Racism also is there in the way people act. Some may refer to Black teens with racial slurs. Teachers and school officials might punish Black students more often and more harshly than white students. Store workers might follow Black kids around and baselessly suspect them of stealing — just because of the color of their skin.
Racism comes in non-physical forms, too. People might value the work of Black teens less. They might question their intelligence more. Black teens often have less access to advanced high-school courses that might help them succeed in college. Teachers may even steer them away from taking such classes.
Hope’s team looked at whether stress was linked to how teens thought, felt and acted in the face of racism. In the surveys these teens took, each rated statements on scales of one (really disagree) to five (really agree). One such statement: “Certain racial or ethnic groups have fewer chances to get good jobs.”

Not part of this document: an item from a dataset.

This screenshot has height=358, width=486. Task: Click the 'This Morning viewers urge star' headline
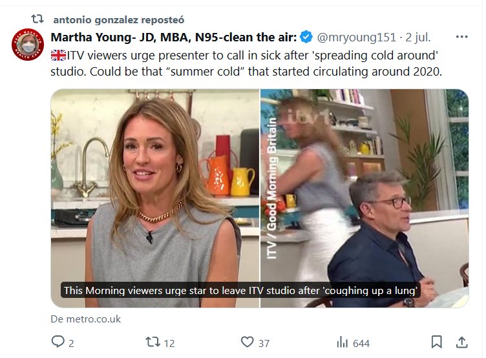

The statements were designed to measure whether the teens were thinking of racism as a systemic issue. Finally, the scientists asked the teens if they themselves had taken any direct action against racism.
The more stressed that teens said they were by the racism they experienced, the more likely they were to have participated in direct actions to fight it, the new study found. Those acts might have included going to protests or joining anti-racist groups. Teens stressed by racism also were more likely to think deeply about racism as a system and to feel empowered to make a difference.
Hope and her colleagues shared what they learned in the July-September Journal of Applied Developmental Psychology.
Teens take action in their own way
The connection between stress and action was fairly small, Hope says. But “there is a pattern” of kids who are stressed by racism beginning to see that it is all around them. And some begin to fight that system.
Other things might have affected the findings, too. Many parents might not let their kids attend protests, for instance. And people who are especially involved in their communities might be more likely to join protests. It could be that many teens who want to take action have not done so yet.
And taking action does not always mean protesting, Hope points out. It could amount to wearing t-shirts with anti-racist messages, such as “Black Lives Matter.” Or students might have started “confronting friends who make racist jokes.” They could also be posting about racism online. These are “actions that youth can take that are less risky,” she says.
Many scientists study how racism affects teens. But unlike here, most others have not studied what the teens might do in response to racism, says Yoli Anyon. She’s a social worker, someone trained to help people cope with challenges. Anyon works at the University of Denver in Colorado. “We always worry if you expose young people to indicators of oppression, like racism, it can be disempowering,” she says. Stress — including the stress from racism — can lead to symptoms of anxiety and depression.
But this study shows that stress from racism can lead some teens to see the systemic racism around them clearly. “It’s evidence that even at a young age, youth are able to detect and understand their experiences of racism and potentially connect that to issues of inequality,” Anyon says. “I think adults tend to overlook young people’s knowledge and insight and the degree to which they are experts in issues like this.”
Adults might have something to learn from these kids, too, Anyon says. Teens could help shape what the future of protest looks like. “It doesn’t have to be the same action [that was] taken in the past,” she says. “Especially in the time of COVID-19, we all have to find new ways of taking action.” Teens use hashtags, apps and others methods to pursue racial justice. “We as adults need to listen to them.”